Bye, le documentaire qui relate la quête d’Alexandre Taillefer pour comprendre la cyberdépendance qui a conduit son fils au suicide est bouleversant.


Dans un cybercafé, huit jeunes sur les vingt présents ont songé au suicide. « La vérité, c’est que les parents, vous êtes les derniers à qui on veut en parler. »


On peut développer une dépendance plus ou moins grave aux jeux vidéo, à la porno en ligne ou aux réseaux sociaux.


Leur dénominateur commun est le temps hallucinant et croissant passé devant un écran.


Dérives


J’ai l’âge de me rappeler nos illusions quand cette révolution technologique s’est mise à déferler.


Le jeu serait bon marché et accessible. La productivité serait décuplée. L’information circulerait plus vite.

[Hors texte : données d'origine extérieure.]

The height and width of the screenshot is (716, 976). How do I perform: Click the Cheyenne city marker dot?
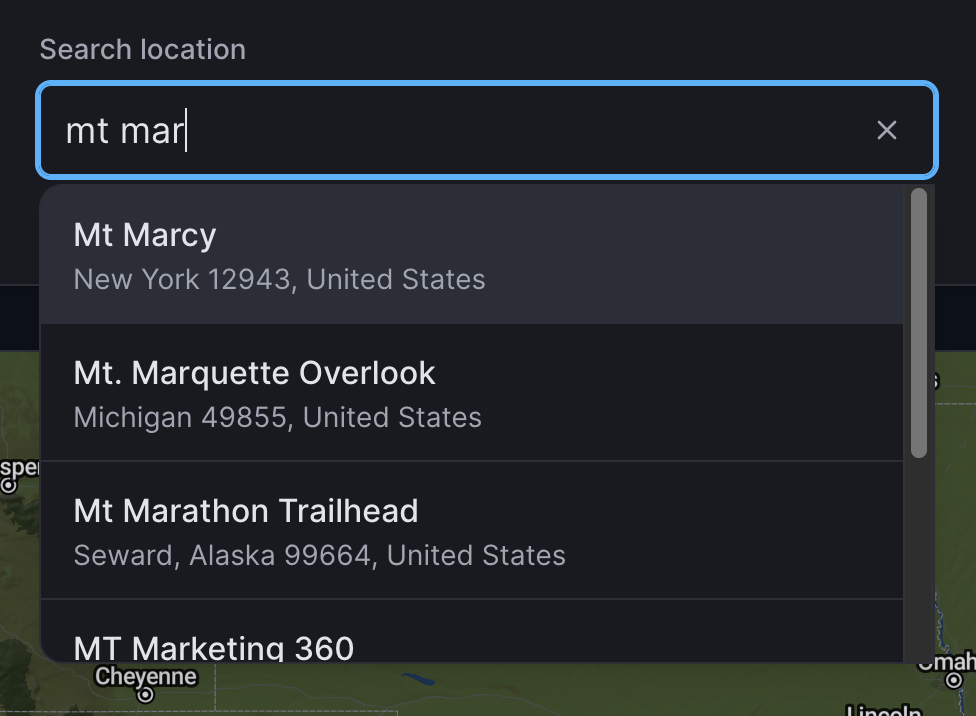[146, 694]
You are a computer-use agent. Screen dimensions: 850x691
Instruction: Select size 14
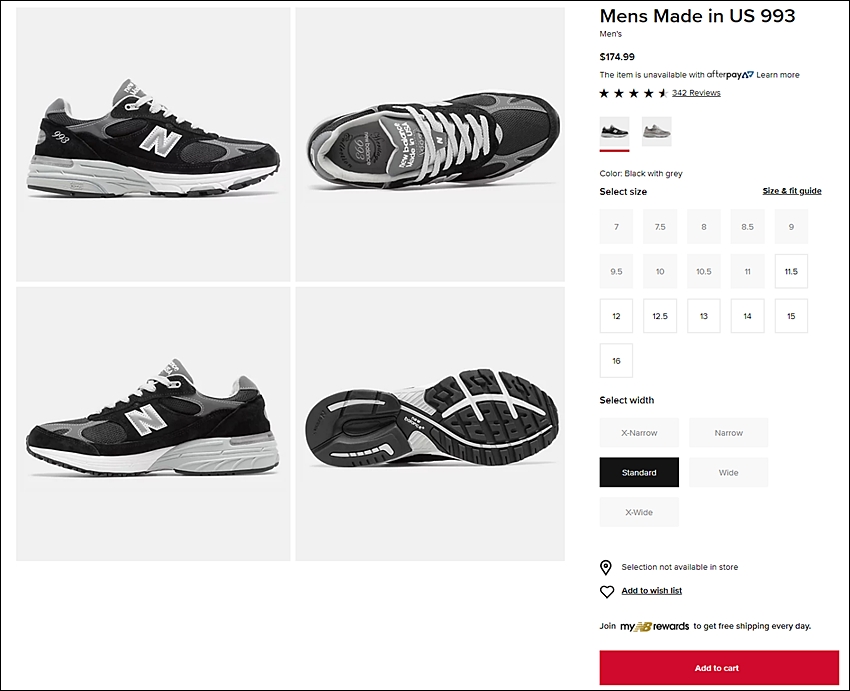[747, 315]
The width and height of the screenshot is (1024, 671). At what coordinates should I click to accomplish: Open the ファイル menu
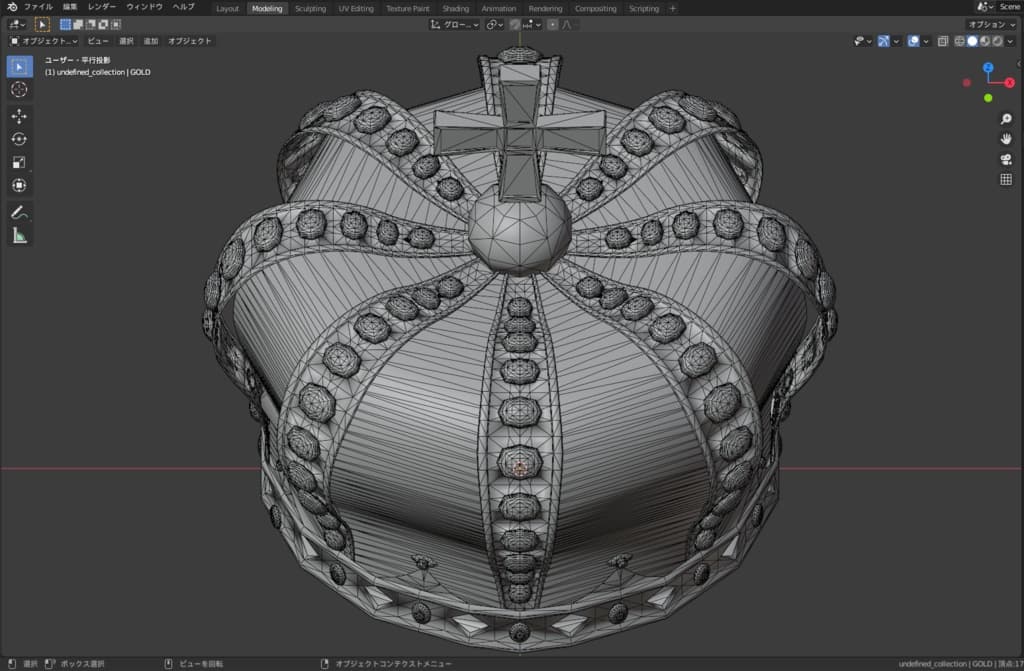(x=38, y=7)
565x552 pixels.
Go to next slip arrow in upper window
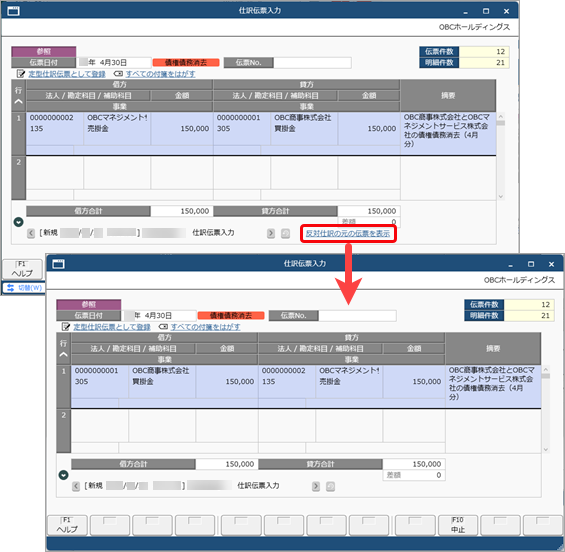click(x=271, y=233)
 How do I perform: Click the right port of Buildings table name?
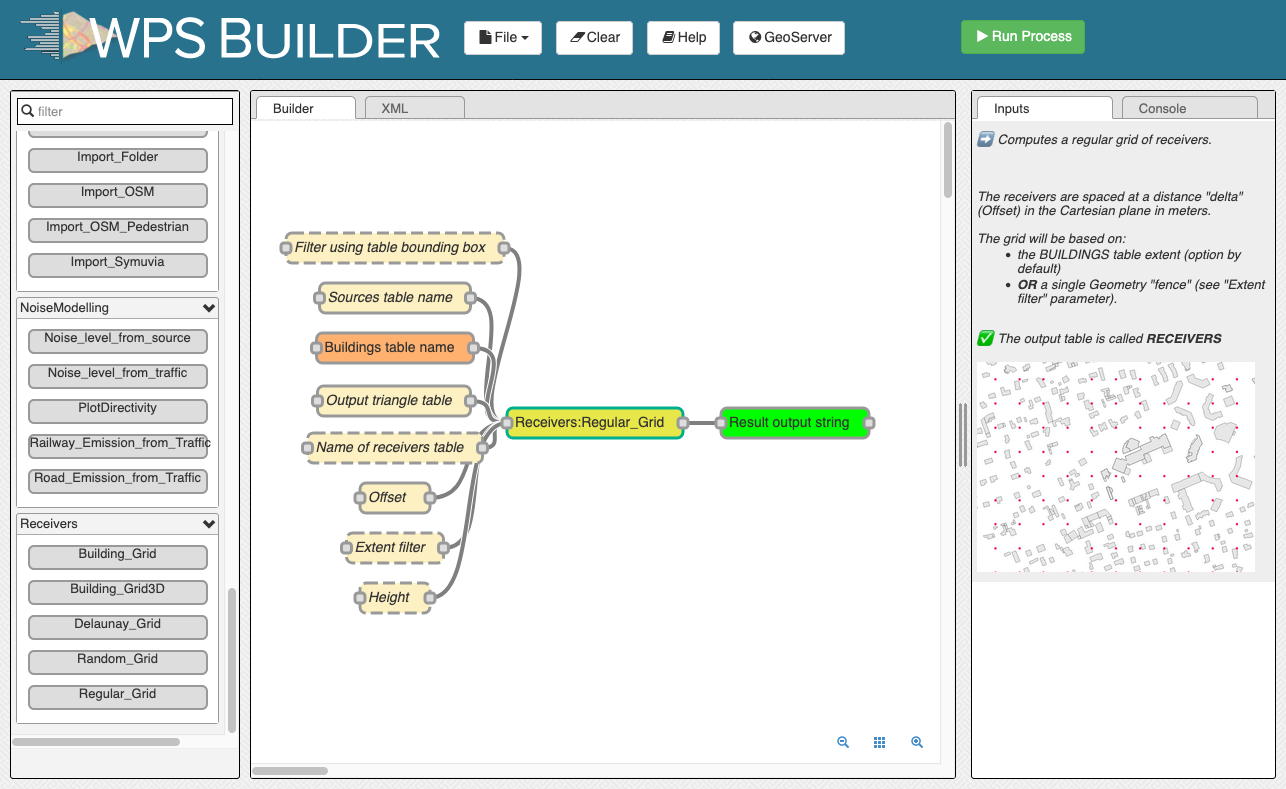pos(475,348)
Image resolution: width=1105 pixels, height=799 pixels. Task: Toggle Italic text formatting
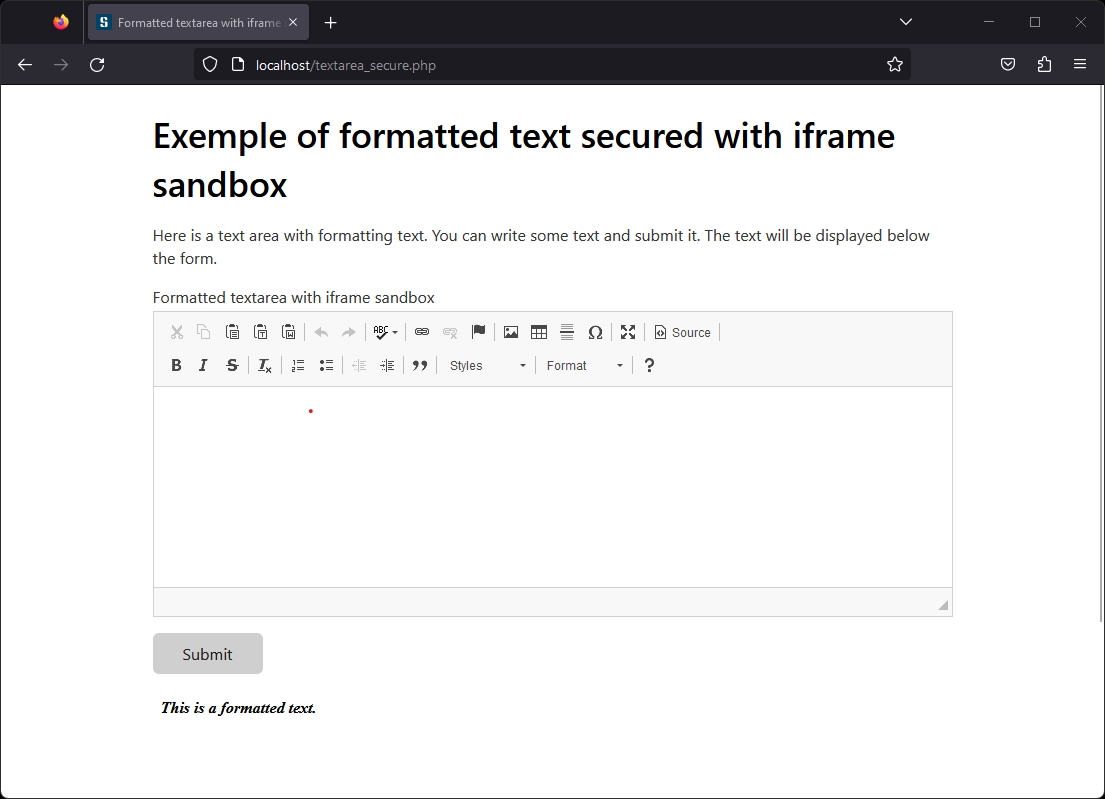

Tout le monde pourrait s’exprimer.


On envisageait un monde plus libre, plus convivial, plus équitable. Les lendemains allaient chanter.


Ouais...


Des jeunes ont accès à une technologie qui accentue un désarroi préexistant et peut les conduire à commettre l’irréparable.

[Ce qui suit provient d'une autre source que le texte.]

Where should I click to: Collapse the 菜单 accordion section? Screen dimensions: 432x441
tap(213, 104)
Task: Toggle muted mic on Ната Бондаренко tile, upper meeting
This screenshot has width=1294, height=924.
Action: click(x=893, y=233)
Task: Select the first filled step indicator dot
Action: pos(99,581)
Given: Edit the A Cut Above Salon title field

On perd un temps fou à gérer des messages inutiles, à construire une image de soi et de sa famille souvent mensongère.


Nous sommes bombardés de publicités manipulatrices taillées selon nos goûts.


Des gouvernements lancent des armées de trolls à la chasse aux opposants.


Les enragés du web répandent leur fiel toxique et noient les commentaires intelligents.


Les faussetés circulent sans le moindre filtre. La vérité peine à être entendue.


Les accusations pleuvent sans vérification. Les fraudeurs s’en donnent à cœur joie.


Mes étudiants trouvent tous les livres trop longs et sont beaucoup moins attentifs.


Plus faciles que jadis, les plagiats semblent augmenter.


Les repas et les spectacles sont perturbés par la consultation des écrans et les sonneries intempestives.


Le patron vous envoie un courriel à une heure tardive et s’impatiente.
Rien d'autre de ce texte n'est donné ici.